YOUR INSTRUCTIONS: Copy all entries verbatim and keep any pictures out of the copy.
[DATA TO PROCESS — start]
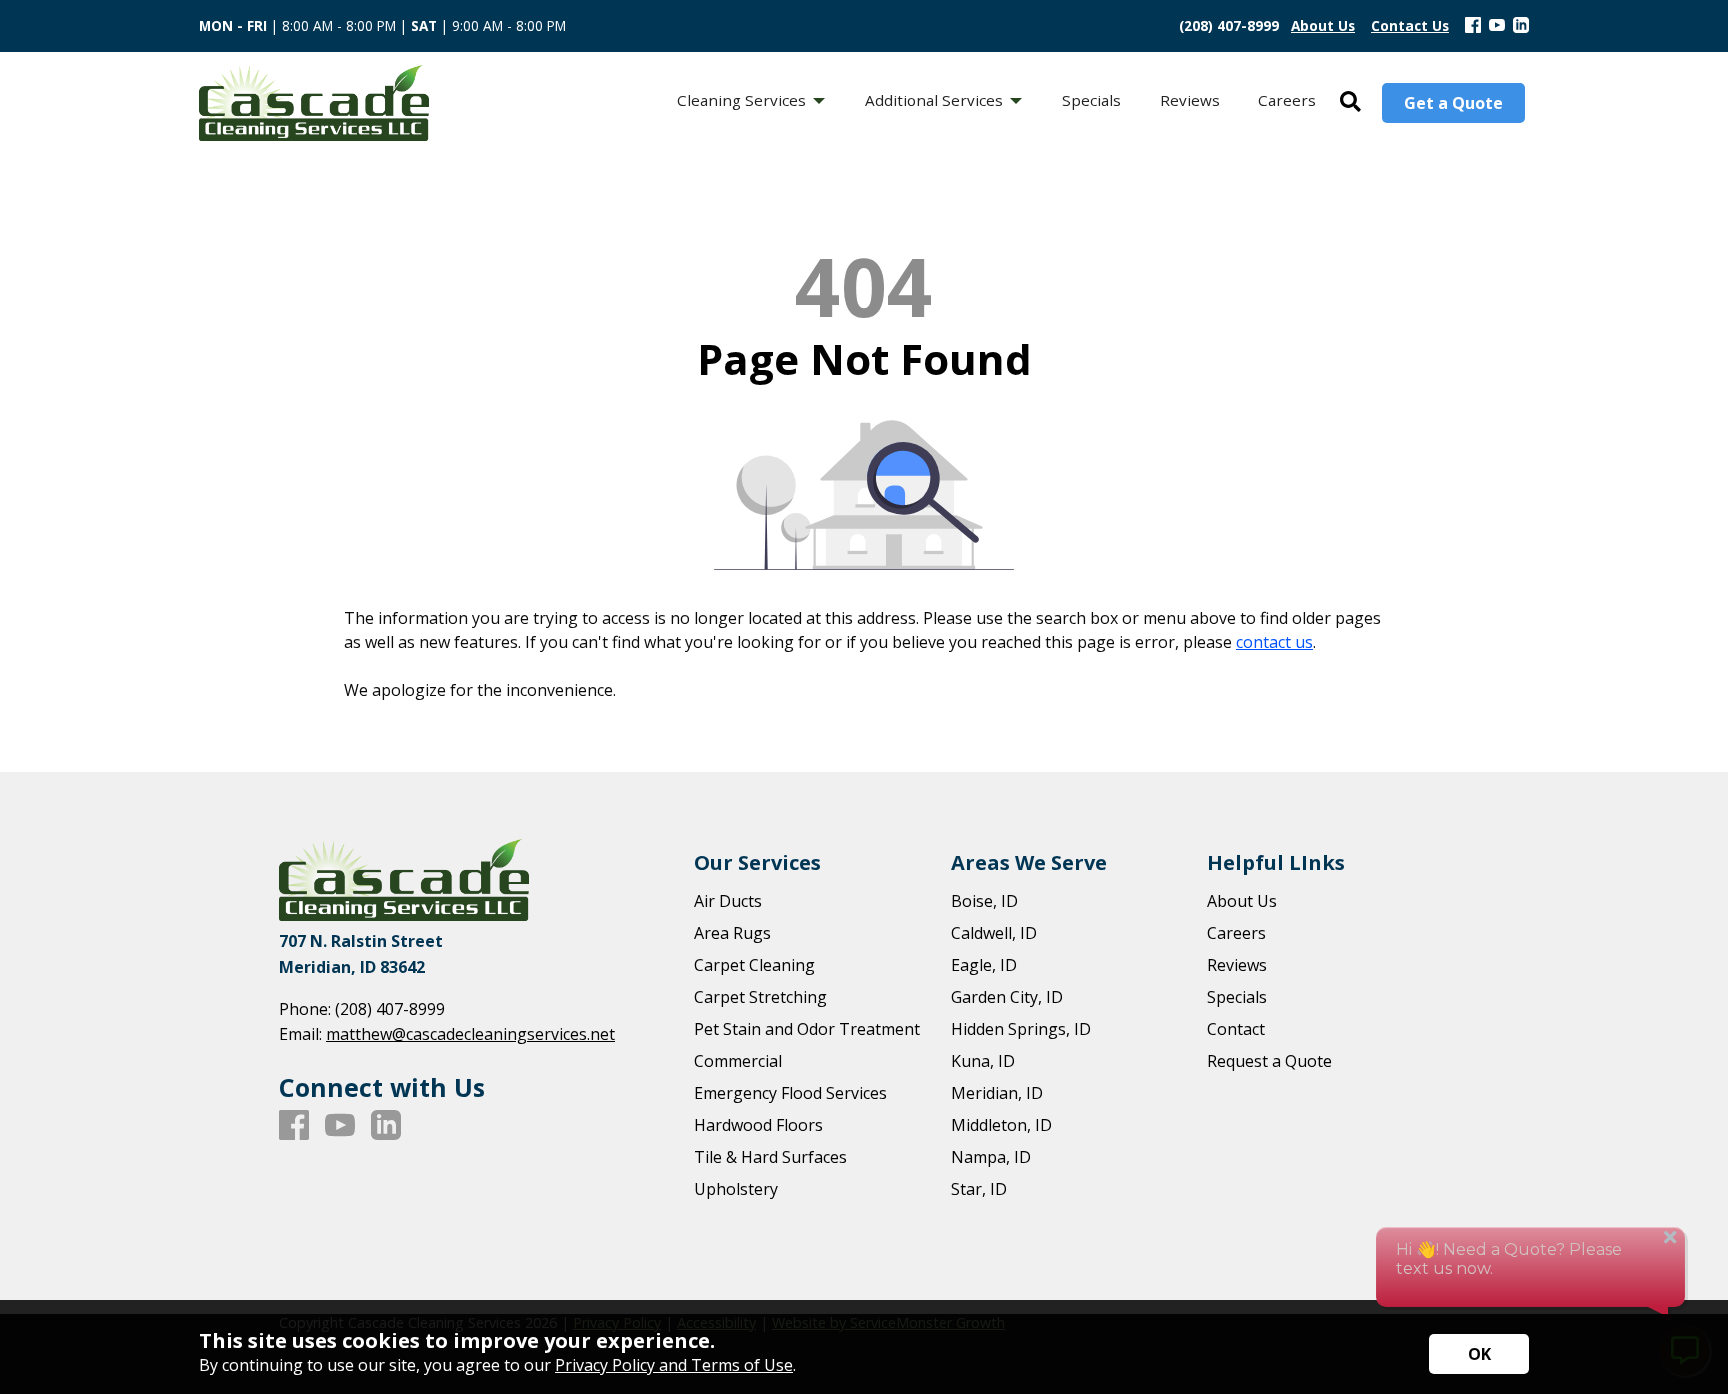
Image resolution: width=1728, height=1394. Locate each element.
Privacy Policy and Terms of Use (674, 1365)
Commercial (738, 1061)
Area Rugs (732, 933)
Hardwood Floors (758, 1125)
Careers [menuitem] (1287, 100)
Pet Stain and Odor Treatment (807, 1029)
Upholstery (736, 1189)
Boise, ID (984, 901)
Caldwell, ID (994, 933)
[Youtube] (1497, 26)
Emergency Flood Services (790, 1093)
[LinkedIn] (1521, 26)
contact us (1274, 642)
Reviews (1237, 965)
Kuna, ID (983, 1061)
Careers (1236, 933)
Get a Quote (1453, 103)
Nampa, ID (991, 1157)
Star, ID (979, 1189)
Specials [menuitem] (1091, 100)
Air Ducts (728, 901)
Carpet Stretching (760, 997)
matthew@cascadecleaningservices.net (470, 1034)
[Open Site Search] (1350, 102)
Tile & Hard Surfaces (770, 1157)
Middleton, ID (1001, 1125)
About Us (1242, 901)
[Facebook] (1473, 26)
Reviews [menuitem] (1190, 100)
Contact (1236, 1029)
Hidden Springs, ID (1021, 1029)
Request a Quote (1269, 1061)
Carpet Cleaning (754, 965)
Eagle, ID (984, 965)
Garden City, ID (1007, 997)
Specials (1237, 997)
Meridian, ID (997, 1093)
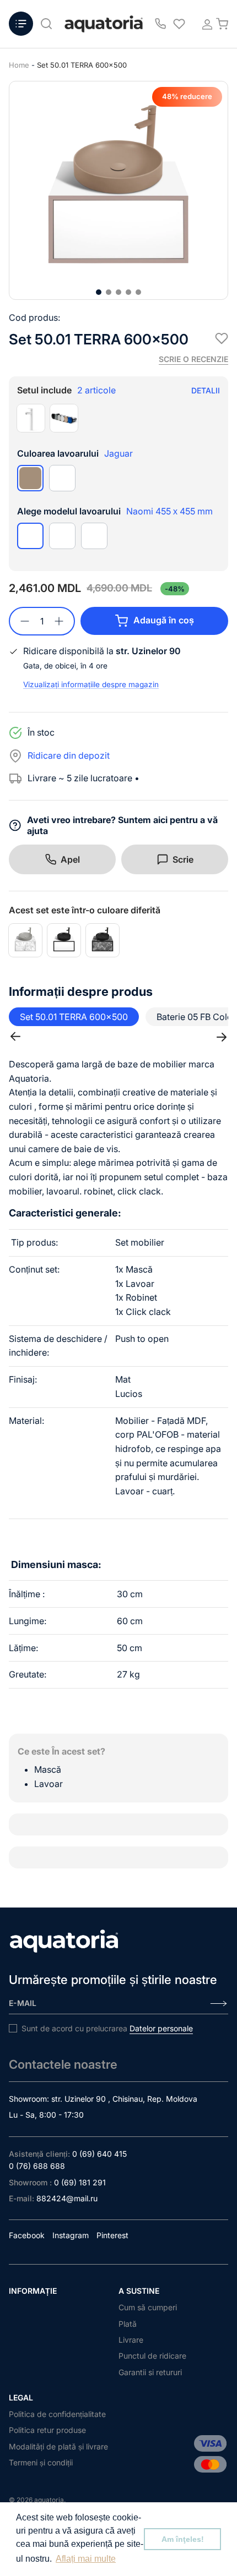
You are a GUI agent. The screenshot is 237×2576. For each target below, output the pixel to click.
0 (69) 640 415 (99, 2153)
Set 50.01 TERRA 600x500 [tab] (74, 1016)
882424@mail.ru (67, 2198)
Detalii (205, 390)
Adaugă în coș (163, 620)
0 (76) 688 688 (37, 2166)
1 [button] (98, 292)
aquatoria (49, 2500)
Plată (127, 2323)
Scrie (183, 859)
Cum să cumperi (147, 2307)
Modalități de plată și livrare (58, 2446)
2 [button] (108, 292)
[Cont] (204, 24)
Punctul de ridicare (152, 2355)
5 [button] (138, 292)
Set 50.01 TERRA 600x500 (82, 65)
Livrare (130, 2339)
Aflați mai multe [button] (86, 2558)
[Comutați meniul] (21, 24)
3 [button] (118, 292)
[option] (118, 190)
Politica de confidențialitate (57, 2414)
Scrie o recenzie (193, 359)
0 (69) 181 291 (80, 2182)
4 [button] (128, 292)
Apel (70, 859)
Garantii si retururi (150, 2372)
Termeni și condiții (41, 2462)
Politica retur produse (47, 2430)
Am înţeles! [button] (182, 2539)
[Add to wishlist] (221, 338)
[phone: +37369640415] (160, 24)
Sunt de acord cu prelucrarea (107, 2028)
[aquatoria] (103, 23)
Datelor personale (161, 2028)
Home (19, 65)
[DATA TO PROCESS — finish]
SOLUTION:
Image resolution: width=1728, height=1394. Locate each element.
Privacy Policy and Terms of Use (674, 1365)
Commercial (738, 1061)
Area Rugs (732, 933)
Hardwood Floors (758, 1125)
Careers [menuitem] (1287, 100)
Pet Stain and Odor Treatment (807, 1029)
Upholstery (736, 1189)
Boise, ID (984, 901)
Caldwell, ID (994, 933)
[Youtube] (1497, 26)
Emergency Flood Services (790, 1093)
[LinkedIn] (1521, 26)
contact us (1274, 642)
Reviews (1237, 965)
Kuna, ID (983, 1061)
Careers (1236, 933)
Get a Quote (1453, 103)
Nampa, ID (991, 1157)
Star, ID (979, 1189)
Specials [menuitem] (1091, 100)
Air Ducts (728, 901)
Carpet Stretching (760, 997)
matthew@cascadecleaningservices.net (470, 1034)
[Open Site Search] (1350, 102)
Tile & Hard Surfaces (770, 1157)
Middleton, ID (1001, 1125)
About Us (1242, 901)
[Facebook] (1473, 26)
Reviews [menuitem] (1190, 100)
Contact (1236, 1029)
Hidden Springs, ID (1021, 1029)
Request a Quote (1269, 1061)
Carpet Cleaning (754, 965)
Eagle, ID (984, 965)
Garden City, ID (1007, 997)
Specials (1237, 997)
Meridian, ID (997, 1093)
You are a GUI agent. The screenshot is 237×2576. For each target below, output the pixel to click.
0 (69) 640 415 (99, 2153)
Set 50.01 TERRA 600x500 [tab] (74, 1016)
882424@mail.ru (67, 2198)
Detalii (205, 390)
Adaugă în coș (163, 620)
0 (76) 688 688 (37, 2166)
1 [button] (98, 292)
aquatoria (49, 2500)
Plată (127, 2323)
Scrie (183, 859)
Cum să cumperi (147, 2307)
Modalități de plată și livrare (58, 2446)
2 [button] (108, 292)
[Cont] (204, 24)
Punctul de ridicare (152, 2355)
5 [button] (138, 292)
Set 50.01 TERRA 600x500 (82, 65)
Livrare (130, 2339)
Aflați mai multe [button] (86, 2558)
[Comutați meniul] (21, 24)
3 [button] (118, 292)
[option] (118, 190)
Politica de confidențialitate (57, 2414)
Scrie o recenzie (193, 359)
0 (69) 181 291 (80, 2182)
4 [button] (128, 292)
Apel (70, 859)
Garantii si retururi (150, 2372)
Termeni și condiții (41, 2462)
Politica retur produse (47, 2430)
Am înţeles! [button] (182, 2539)
[Add to wishlist] (221, 338)
[phone: +37369640415] (160, 24)
Sunt de acord cu prelucrarea (107, 2028)
[aquatoria] (103, 23)
Datelor personale (161, 2028)
Home (19, 65)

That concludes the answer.